[Saved data entries]
##########

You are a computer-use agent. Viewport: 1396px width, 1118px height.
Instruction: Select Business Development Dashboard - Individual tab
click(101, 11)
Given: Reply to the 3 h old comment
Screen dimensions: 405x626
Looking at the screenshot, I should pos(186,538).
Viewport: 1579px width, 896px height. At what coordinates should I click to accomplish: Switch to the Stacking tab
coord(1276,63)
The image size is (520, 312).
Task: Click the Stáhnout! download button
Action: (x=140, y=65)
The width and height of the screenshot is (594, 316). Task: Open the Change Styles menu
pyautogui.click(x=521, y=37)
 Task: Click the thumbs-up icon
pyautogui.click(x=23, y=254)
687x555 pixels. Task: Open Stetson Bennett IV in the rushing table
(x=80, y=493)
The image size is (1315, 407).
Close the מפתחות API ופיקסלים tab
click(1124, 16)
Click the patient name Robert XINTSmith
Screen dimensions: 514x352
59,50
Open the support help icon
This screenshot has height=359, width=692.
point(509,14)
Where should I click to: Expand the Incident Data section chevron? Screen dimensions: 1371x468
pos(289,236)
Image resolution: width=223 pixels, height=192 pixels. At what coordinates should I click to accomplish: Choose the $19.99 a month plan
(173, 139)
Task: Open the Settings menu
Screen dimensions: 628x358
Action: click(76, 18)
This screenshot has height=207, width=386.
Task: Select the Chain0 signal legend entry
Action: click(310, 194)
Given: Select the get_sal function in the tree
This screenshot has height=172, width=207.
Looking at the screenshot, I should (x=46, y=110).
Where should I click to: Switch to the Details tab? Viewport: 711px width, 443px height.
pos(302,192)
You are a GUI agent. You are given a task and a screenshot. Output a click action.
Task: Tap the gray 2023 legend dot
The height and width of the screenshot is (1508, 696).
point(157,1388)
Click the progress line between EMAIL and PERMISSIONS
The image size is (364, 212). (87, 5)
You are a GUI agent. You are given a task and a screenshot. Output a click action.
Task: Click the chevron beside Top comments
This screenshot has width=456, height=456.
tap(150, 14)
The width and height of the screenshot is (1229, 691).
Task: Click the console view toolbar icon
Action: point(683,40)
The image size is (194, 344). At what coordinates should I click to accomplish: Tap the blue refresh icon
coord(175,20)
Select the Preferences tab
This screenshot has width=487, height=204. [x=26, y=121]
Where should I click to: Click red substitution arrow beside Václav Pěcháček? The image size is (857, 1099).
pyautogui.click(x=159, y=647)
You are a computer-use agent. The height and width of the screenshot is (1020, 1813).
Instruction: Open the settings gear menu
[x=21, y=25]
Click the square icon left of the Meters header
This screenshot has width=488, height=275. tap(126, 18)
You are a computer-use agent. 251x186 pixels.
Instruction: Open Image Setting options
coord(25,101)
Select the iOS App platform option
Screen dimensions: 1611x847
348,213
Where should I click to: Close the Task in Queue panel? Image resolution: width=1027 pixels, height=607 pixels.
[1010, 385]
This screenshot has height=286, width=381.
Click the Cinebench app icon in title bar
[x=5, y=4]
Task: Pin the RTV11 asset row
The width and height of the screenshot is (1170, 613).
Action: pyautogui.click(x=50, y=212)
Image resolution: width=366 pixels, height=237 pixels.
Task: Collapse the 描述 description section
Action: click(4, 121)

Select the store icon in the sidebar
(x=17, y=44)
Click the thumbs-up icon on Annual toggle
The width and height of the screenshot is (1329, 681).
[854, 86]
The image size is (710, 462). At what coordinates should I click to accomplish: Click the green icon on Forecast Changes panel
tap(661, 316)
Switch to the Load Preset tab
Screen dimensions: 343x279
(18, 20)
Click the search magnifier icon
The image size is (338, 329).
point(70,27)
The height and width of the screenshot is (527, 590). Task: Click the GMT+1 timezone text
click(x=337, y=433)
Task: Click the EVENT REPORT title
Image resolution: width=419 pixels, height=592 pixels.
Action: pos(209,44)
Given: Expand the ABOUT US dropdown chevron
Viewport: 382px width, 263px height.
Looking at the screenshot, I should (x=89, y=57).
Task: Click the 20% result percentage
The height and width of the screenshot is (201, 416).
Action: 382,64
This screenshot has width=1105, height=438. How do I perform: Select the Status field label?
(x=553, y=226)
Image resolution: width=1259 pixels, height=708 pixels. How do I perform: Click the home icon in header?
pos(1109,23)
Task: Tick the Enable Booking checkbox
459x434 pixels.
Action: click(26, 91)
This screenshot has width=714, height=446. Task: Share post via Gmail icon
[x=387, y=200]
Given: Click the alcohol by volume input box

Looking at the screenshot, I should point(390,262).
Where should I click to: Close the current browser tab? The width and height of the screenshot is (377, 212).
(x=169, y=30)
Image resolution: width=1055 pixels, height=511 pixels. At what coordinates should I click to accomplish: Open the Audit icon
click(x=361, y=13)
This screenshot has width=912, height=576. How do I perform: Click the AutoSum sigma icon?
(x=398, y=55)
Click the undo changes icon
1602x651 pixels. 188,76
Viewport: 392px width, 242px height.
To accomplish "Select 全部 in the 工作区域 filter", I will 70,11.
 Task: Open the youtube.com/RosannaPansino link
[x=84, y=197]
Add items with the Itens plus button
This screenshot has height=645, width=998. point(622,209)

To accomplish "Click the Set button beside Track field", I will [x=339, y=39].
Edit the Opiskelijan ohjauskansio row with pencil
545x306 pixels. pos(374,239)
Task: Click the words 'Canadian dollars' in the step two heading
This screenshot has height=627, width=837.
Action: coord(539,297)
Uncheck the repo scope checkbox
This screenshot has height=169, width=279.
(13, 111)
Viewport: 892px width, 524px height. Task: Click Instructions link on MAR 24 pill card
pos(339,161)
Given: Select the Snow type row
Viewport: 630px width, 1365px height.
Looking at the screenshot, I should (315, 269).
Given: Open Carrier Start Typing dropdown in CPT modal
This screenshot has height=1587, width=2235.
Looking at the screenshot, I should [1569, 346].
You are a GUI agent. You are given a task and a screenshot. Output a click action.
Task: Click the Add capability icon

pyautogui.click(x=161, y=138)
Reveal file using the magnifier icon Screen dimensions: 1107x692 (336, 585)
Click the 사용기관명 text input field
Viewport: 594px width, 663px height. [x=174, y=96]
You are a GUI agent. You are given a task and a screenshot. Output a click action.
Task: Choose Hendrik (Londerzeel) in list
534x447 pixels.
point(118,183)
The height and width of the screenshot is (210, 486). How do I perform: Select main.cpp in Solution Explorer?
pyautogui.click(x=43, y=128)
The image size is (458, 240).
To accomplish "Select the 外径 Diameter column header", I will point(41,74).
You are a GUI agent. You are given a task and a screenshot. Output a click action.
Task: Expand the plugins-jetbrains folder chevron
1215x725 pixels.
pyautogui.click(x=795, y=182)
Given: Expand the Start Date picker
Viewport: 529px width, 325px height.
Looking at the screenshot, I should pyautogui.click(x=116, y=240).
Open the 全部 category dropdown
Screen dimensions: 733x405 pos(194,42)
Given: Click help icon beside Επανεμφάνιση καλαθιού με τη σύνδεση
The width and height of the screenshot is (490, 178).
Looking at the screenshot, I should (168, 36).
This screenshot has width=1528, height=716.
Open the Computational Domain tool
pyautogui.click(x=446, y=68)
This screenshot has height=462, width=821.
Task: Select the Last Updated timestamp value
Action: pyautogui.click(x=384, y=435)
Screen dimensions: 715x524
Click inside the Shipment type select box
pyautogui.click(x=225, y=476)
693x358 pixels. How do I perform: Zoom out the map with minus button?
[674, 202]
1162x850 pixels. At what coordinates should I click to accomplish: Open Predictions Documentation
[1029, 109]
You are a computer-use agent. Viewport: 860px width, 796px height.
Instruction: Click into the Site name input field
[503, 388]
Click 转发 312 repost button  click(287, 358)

##########

_TASK ITEM_:
Transcribe every record above exactly as written.

_WRITTEN ANSWER_:
You are a computer-use agent. Viewport: 1396px width, 1118px height.
Instruction: Select Business Development Dashboard - Individual tab
click(101, 11)
Given: Reply to the 3 h old comment
Screen dimensions: 405x626
Looking at the screenshot, I should pos(186,538).
Viewport: 1579px width, 896px height. At what coordinates should I click to accomplish: Switch to the Stacking tab
coord(1276,63)
The image size is (520, 312).
Task: Click the Stáhnout! download button
Action: (x=140, y=65)
The width and height of the screenshot is (594, 316). Task: Open the Change Styles menu
pyautogui.click(x=521, y=37)
 Task: Click the thumbs-up icon
pyautogui.click(x=23, y=254)
687x555 pixels. Task: Open Stetson Bennett IV in the rushing table
(x=80, y=493)
The image size is (1315, 407).
Close the מפתחות API ופיקסלים tab
click(1124, 16)
Click the patient name Robert XINTSmith
Screen dimensions: 514x352
59,50
Open the support help icon
This screenshot has height=359, width=692.
point(509,14)
Where should I click to: Expand the Incident Data section chevron? Screen dimensions: 1371x468
pos(289,236)
Image resolution: width=223 pixels, height=192 pixels. At what coordinates should I click to accomplish: Choose the $19.99 a month plan
(173, 139)
Task: Open the Settings menu
Screen dimensions: 628x358
Action: click(76, 18)
This screenshot has height=207, width=386.
Task: Select the Chain0 signal legend entry
Action: click(310, 194)
Given: Select the get_sal function in the tree
This screenshot has height=172, width=207.
Looking at the screenshot, I should (x=46, y=110).
Where should I click to: Switch to the Details tab? Viewport: 711px width, 443px height.
pos(302,192)
You are a GUI agent. You are given a task and a screenshot. Output a click action.
Task: Tap the gray 2023 legend dot
The height and width of the screenshot is (1508, 696).
point(157,1388)
Click the progress line between EMAIL and PERMISSIONS
The image size is (364, 212). (87, 5)
You are a GUI agent. You are given a task and a screenshot. Output a click action.
Task: Click the chevron beside Top comments
This screenshot has width=456, height=456.
tap(150, 14)
The width and height of the screenshot is (1229, 691).
Task: Click the console view toolbar icon
Action: point(683,40)
The image size is (194, 344). At what coordinates should I click to accomplish: Tap the blue refresh icon
coord(175,20)
Select the Preferences tab
This screenshot has width=487, height=204. [x=26, y=121]
Where should I click to: Click red substitution arrow beside Václav Pěcháček? The image size is (857, 1099).
pyautogui.click(x=159, y=647)
You are a computer-use agent. The height and width of the screenshot is (1020, 1813).
Instruction: Open the settings gear menu
[x=21, y=25]
Click the square icon left of the Meters header
This screenshot has width=488, height=275. tap(126, 18)
You are a computer-use agent. 251x186 pixels.
Instruction: Open Image Setting options
coord(25,101)
Select the iOS App platform option
Screen dimensions: 1611x847
348,213
Where should I click to: Close the Task in Queue panel? Image resolution: width=1027 pixels, height=607 pixels.
[1010, 385]
This screenshot has height=286, width=381.
Click the Cinebench app icon in title bar
[x=5, y=4]
Task: Pin the RTV11 asset row
The width and height of the screenshot is (1170, 613).
Action: pyautogui.click(x=50, y=212)
Image resolution: width=366 pixels, height=237 pixels.
Task: Collapse the 描述 description section
Action: click(4, 121)

Select the store icon in the sidebar
(x=17, y=44)
Click the thumbs-up icon on Annual toggle
The width and height of the screenshot is (1329, 681).
[854, 86]
The image size is (710, 462). At what coordinates should I click to accomplish: Click the green icon on Forecast Changes panel
tap(661, 316)
Switch to the Load Preset tab
Screen dimensions: 343x279
(18, 20)
Click the search magnifier icon
The image size is (338, 329).
point(70,27)
The height and width of the screenshot is (527, 590). Task: Click the GMT+1 timezone text
click(x=337, y=433)
Task: Click the EVENT REPORT title
Image resolution: width=419 pixels, height=592 pixels.
Action: pos(209,44)
Given: Expand the ABOUT US dropdown chevron
Viewport: 382px width, 263px height.
Looking at the screenshot, I should (x=89, y=57).
Task: Click the 20% result percentage
The height and width of the screenshot is (201, 416).
Action: 382,64
This screenshot has width=1105, height=438. How do I perform: Select the Status field label?
(x=553, y=226)
Image resolution: width=1259 pixels, height=708 pixels. How do I perform: Click the home icon in header?
pos(1109,23)
Task: Tick the Enable Booking checkbox
459x434 pixels.
Action: click(26, 91)
This screenshot has width=714, height=446. Task: Share post via Gmail icon
[x=387, y=200]
Given: Click the alcohol by volume input box

Looking at the screenshot, I should point(390,262).
Where should I click to: Close the current browser tab? The width and height of the screenshot is (377, 212).
(x=169, y=30)
Image resolution: width=1055 pixels, height=511 pixels. At what coordinates should I click to accomplish: Open the Audit icon
click(x=361, y=13)
This screenshot has width=912, height=576. How do I perform: Click the AutoSum sigma icon?
(x=398, y=55)
Click the undo changes icon
1602x651 pixels. 188,76
Viewport: 392px width, 242px height.
To accomplish "Select 全部 in the 工作区域 filter", I will 70,11.
 Task: Open the youtube.com/RosannaPansino link
[x=84, y=197]
Add items with the Itens plus button
This screenshot has height=645, width=998. point(622,209)

To accomplish "Click the Set button beside Track field", I will [x=339, y=39].
Edit the Opiskelijan ohjauskansio row with pencil
545x306 pixels. pos(374,239)
Task: Click the words 'Canadian dollars' in the step two heading
This screenshot has height=627, width=837.
Action: coord(539,297)
Uncheck the repo scope checkbox
This screenshot has height=169, width=279.
(13, 111)
Viewport: 892px width, 524px height. Task: Click Instructions link on MAR 24 pill card
pos(339,161)
Given: Select the Snow type row
Viewport: 630px width, 1365px height.
Looking at the screenshot, I should (315, 269).
Given: Open Carrier Start Typing dropdown in CPT modal
This screenshot has height=1587, width=2235.
Looking at the screenshot, I should [1569, 346].
You are a GUI agent. You are given a task and a screenshot. Output a click action.
Task: Click the Add capability icon

pyautogui.click(x=161, y=138)
Reveal file using the magnifier icon Screen dimensions: 1107x692 (336, 585)
Click the 사용기관명 text input field
Viewport: 594px width, 663px height. [x=174, y=96]
You are a GUI agent. You are given a task and a screenshot. Output a click action.
Task: Choose Hendrik (Londerzeel) in list
534x447 pixels.
point(118,183)
The height and width of the screenshot is (210, 486). How do I perform: Select main.cpp in Solution Explorer?
pyautogui.click(x=43, y=128)
The image size is (458, 240).
To accomplish "Select the 外径 Diameter column header", I will point(41,74).
You are a GUI agent. You are given a task and a screenshot. Output a click action.
Task: Expand the plugins-jetbrains folder chevron
1215x725 pixels.
pyautogui.click(x=795, y=182)
Given: Expand the Start Date picker
Viewport: 529px width, 325px height.
Looking at the screenshot, I should pyautogui.click(x=116, y=240).
Open the 全部 category dropdown
Screen dimensions: 733x405 pos(194,42)
Given: Click help icon beside Επανεμφάνιση καλαθιού με τη σύνδεση
The width and height of the screenshot is (490, 178).
Looking at the screenshot, I should (168, 36).
This screenshot has width=1528, height=716.
Open the Computational Domain tool
pyautogui.click(x=446, y=68)
This screenshot has height=462, width=821.
Task: Select the Last Updated timestamp value
Action: pyautogui.click(x=384, y=435)
Screen dimensions: 715x524
Click inside the Shipment type select box
pyautogui.click(x=225, y=476)
693x358 pixels. How do I perform: Zoom out the map with minus button?
[674, 202]
1162x850 pixels. At what coordinates should I click to accomplish: Open Predictions Documentation
[1029, 109]
You are a computer-use agent. Viewport: 860px width, 796px height.
Instruction: Click into the Site name input field
[503, 388]
Click 转发 312 repost button  click(287, 358)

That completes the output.